A proposed truck stop near the I-5 interchange with Old Salem Road has caused a stir in Millersburg, where the city’s planning commission is scheduled to take up the matter on Jan. 10.
The commission will consider a site plan for a Love’s Travel Stop and Country Store, planned for a 12-acre site in an industrial zone where Old Salem Road bends eastward toward Interstate 5, just a few hundred feet from the south Jefferson interchange. According to the Nov. 11 application, Oklahoma City-based Love’s was in the process of closing on the purchase of the property, previously occupied by Universal Timber Structures. Five buildings are to be demolished to make way for a Love’s Country Store, fuel islands and parking lots.
Some Millersburg residents have expressed reservations about the project in postings on Facebook, where they organized a petition that had gathered 30 signatures as of Friday. They ask that the city deny approval of the site plan or delay action until an ordinance can be passed to prohibit this type of development.
Love’s application, accompanied by a $1,000 fee, says the company would like to start building in the spring and complete the project by the end of the year. It says the business will be open around the clock, and up to 15-25 employees and 75 customers will be there at any one time. A traffic study done for the applicant projects peak-hour traffic as 432 vehicles.
The development is proposed at the north end of a long string of industrial and truck-related businesses on the east side of Old Salem Road. But comments on Facebook suggest that opponents fear a truck stop would detract from the family atmosphere of Millersburg’s fast-growing residential neighborhoods. A couple of postings by one contributor allude to prostitution at truck stops elsewhere. Others cite crime reports from around the country.
City Administrator Barbara Castillo says the truck stop is an allowed use in the “limited industrial” zone that covers the site, and the planning commission can act on the plan without a public hearing. The city council will not get involved unless there’s an appeal from whatever the commission decides.
In an email, Castillo added: “And although we legally only have to notify property owners within 100 feet of the property, we sent out notices in all of our water bills. Written testimony is allowed if we receive it by 3 p.m. on the 10th. We do have a small group of people that don’t want this in Millersburg. Almost everyone who comes in the office is in favor of it.”
The planning commission meets at 6 p.m. Tuesday at the Millersburg City Hall. (hh)
I think that’s a natural location for Love’s and I believe it is needed in the Albany area. I live in Ontario now and there is Love’s here, always busy with cars and trucks fueling and resting! I think it will be a good business for Millersburg, and for Linn County.
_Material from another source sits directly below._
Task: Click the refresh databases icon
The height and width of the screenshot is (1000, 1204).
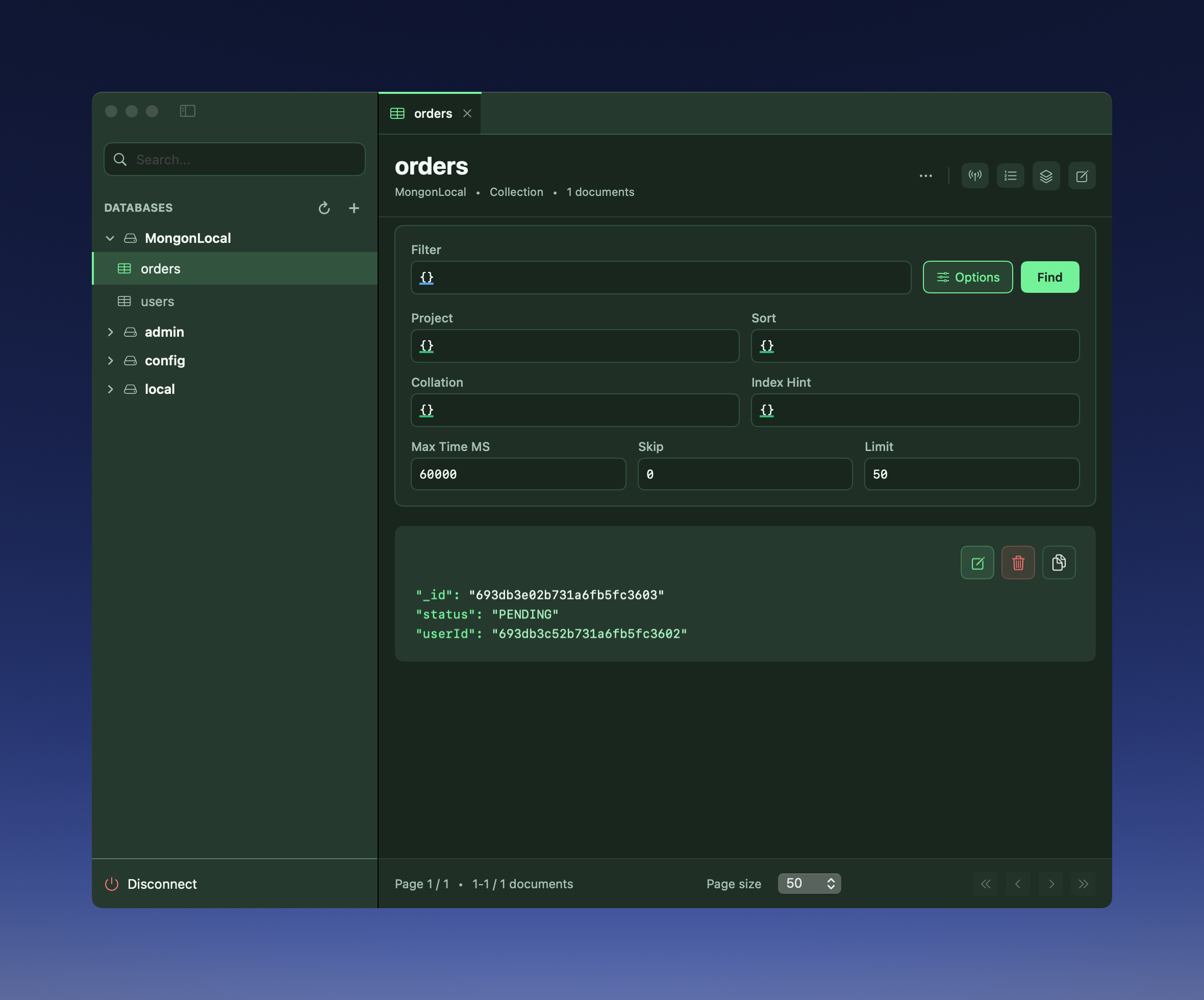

Give truckers a place to go. They don’t have a place to rest locally. I think it is a wise move I expect fewer wrecks along I-5 because tired truckers can pull in and not get told to move on because they cant park here.
Will it have rv waste disposal facilities available?
This sounds like a good use of the location to me, and would be a bit of welcome news to the Millersburg/Albany/Jefferson economy. The concerns cited in the article do not seem valid. I would think after losing Willamette Industries by way of Weyerhaeuser and Internationall Paper, the city would welcome this business opportunity.
Jobs. Jobs. Jobs. Peoples of Millersburg, surely you like those and the commerce. Take the good with the bad. No?
As a resident of Millersburg I do NOT want a truck stop going in here. I’m not against new businesses, but I am against this truck stop and what it will bring with it. Millersburg is a small, very family oriented town and I’d like to keep it that way. I feel for the drivers and do understand that they’d like a nice place to stay, but not here. We’re a police family and my husband has experience with what comes with truck stops (higher incidents of drugs and prostitution) and I don’t want our City’s standards going down the drain. We will be fighting this.